Female cats who are in heat are very noticeable, to say the least. Their changes are behavioral—they will vocalize loudly, act very restless, and are unusually affectionate, often presenting their hind ends to anyone who will take notice. They may urinate outside of the litter box during this time as well. Cats tend to come into heat as the days start getting longer and will cycle in and out of heat through the season unless she is bred. Needless to say, this is a very trying period for owners.
If your pet has been spayed, you shouldn’t notice any signs of heat because the source of estrogen (the ovaries) has been removed. What happens, then, when a female pet has signs of heat but has already been spayed? These signs can range from behavioral (most often this is the case in cats) to changes in your pet’s appearance. Dogs who have been exposed to estrogen can have an unusually swollen vulva and mammary glands, and they may suffer from hair loss and have vaginal discharge.

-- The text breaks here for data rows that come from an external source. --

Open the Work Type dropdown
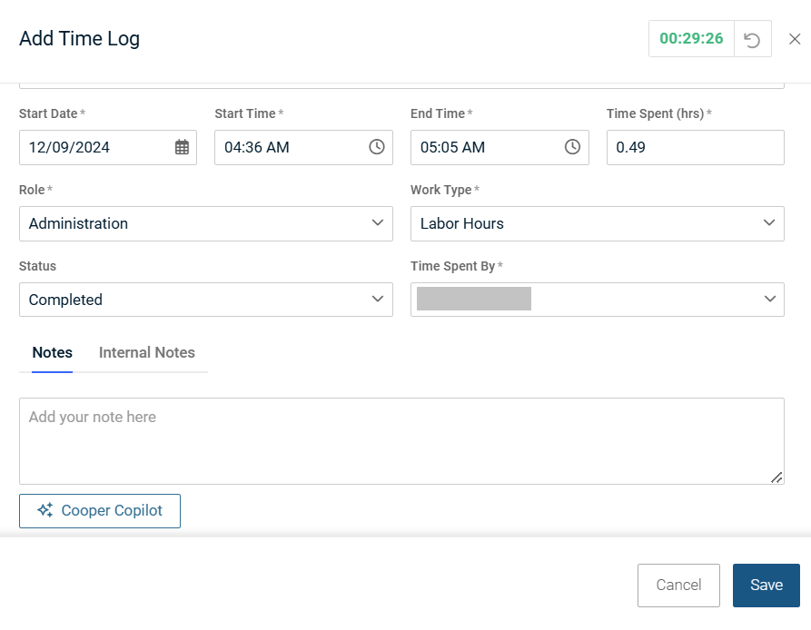The height and width of the screenshot is (630, 811). click(x=597, y=223)
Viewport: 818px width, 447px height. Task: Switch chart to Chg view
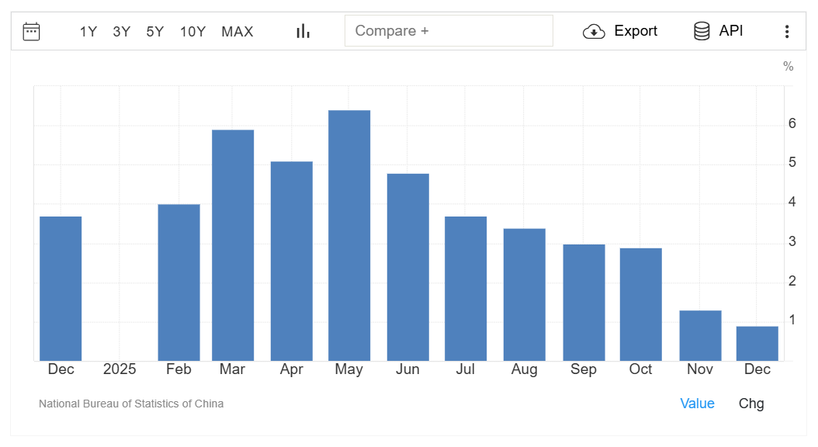(x=751, y=404)
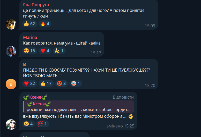This screenshot has height=137, width=201.
Task: Click the thumbs-up reaction showing 62
Action: (x=29, y=24)
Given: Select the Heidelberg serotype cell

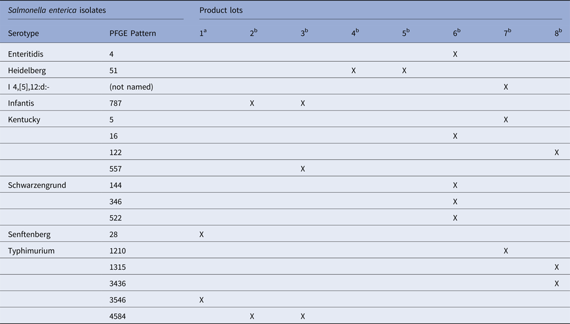Looking at the screenshot, I should pyautogui.click(x=26, y=71).
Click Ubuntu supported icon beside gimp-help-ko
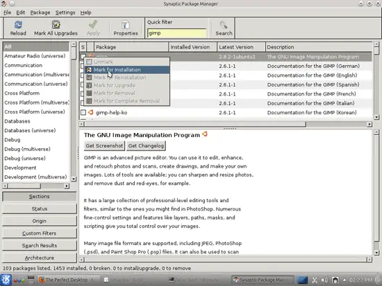The width and height of the screenshot is (382, 286). [x=90, y=112]
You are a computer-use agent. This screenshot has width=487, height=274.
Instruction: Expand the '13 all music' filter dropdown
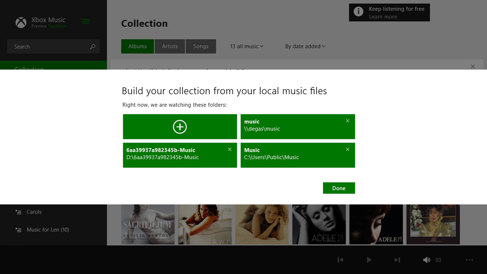coord(246,46)
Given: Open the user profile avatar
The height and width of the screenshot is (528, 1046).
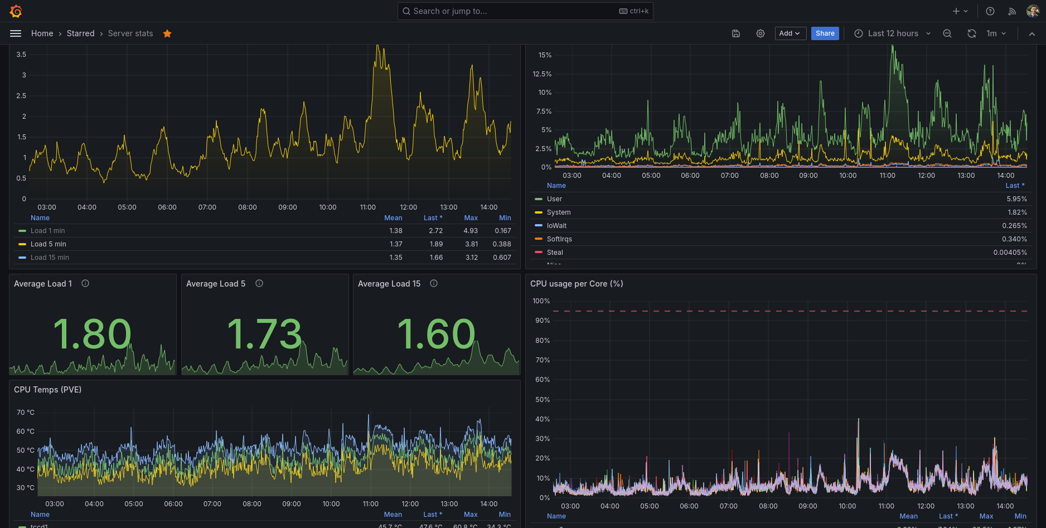Looking at the screenshot, I should click(1033, 11).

Generally speaking, if your pet comes into the office with these symptoms, your vet will want to do a few tests to determine if estrogen exposure behind them. There is a blood test for estrogen, but a cheap and easy way to find out if estrogen is causing your pet’s signs is to look at some cells from your pet’s vaginal walls. Estrogen changes the appearance of these cells, and a vaginal smear is a quick test that can be run right there in your vet’s office.
Once estrogen exposure is established, the next question is “Where is it coming from?” In these cases, it’s usually coming from one of two places.

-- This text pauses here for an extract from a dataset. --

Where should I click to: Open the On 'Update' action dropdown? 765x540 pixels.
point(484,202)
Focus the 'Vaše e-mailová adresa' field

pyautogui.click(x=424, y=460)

First, we have to consider that there is an ovarian remnant left inside your dog. This doesn’t necessarily mean that something went wrong when she was spayed and a piece of her ovary was left behind, although this certainly can happen from time to time. Sometimes, ovarian tissue exists somewhere in the abdomen separate from the ovary and becomes active only after the ovaries are removed. Ovarian remnants can cause clinical signs of heat months or years after a spay surgery.
In the case of an ovarian remnant, your veterinarian may suggest going back in to try to find the remnant and surgically remove it to reduce the chances of illness due to long term estrogen exposure (namely, mammary cancer). Sometimes, however, it is not possible to locate the ovarian remnant.
The second way that pets are commonly exposed to estrogen is when a human in their life uses topical estrogen. Estrogen creams are a commonly used form of hormone replacement therapy in female humans, and often the cream is applied on the arm. Pets are exposed to the cream through skin to skin contact or by licking the hands and arms of the user. Humans seeking to avoid exposing their pets to their estrogen cream should:
- Wear gloves while applying the cream
- Apply the cream to an area which is always clothed (abdomen, for example)
- Remove the gloves and place them in the trash, out of reach of the pet
- Wash hands thoroughly
Once removed, the effects of estrogen on your pet’s appearance may last for months or even up to a year. These pets should be monitored for signs of bone marrow suppression
in the short term and mammary tumors long term.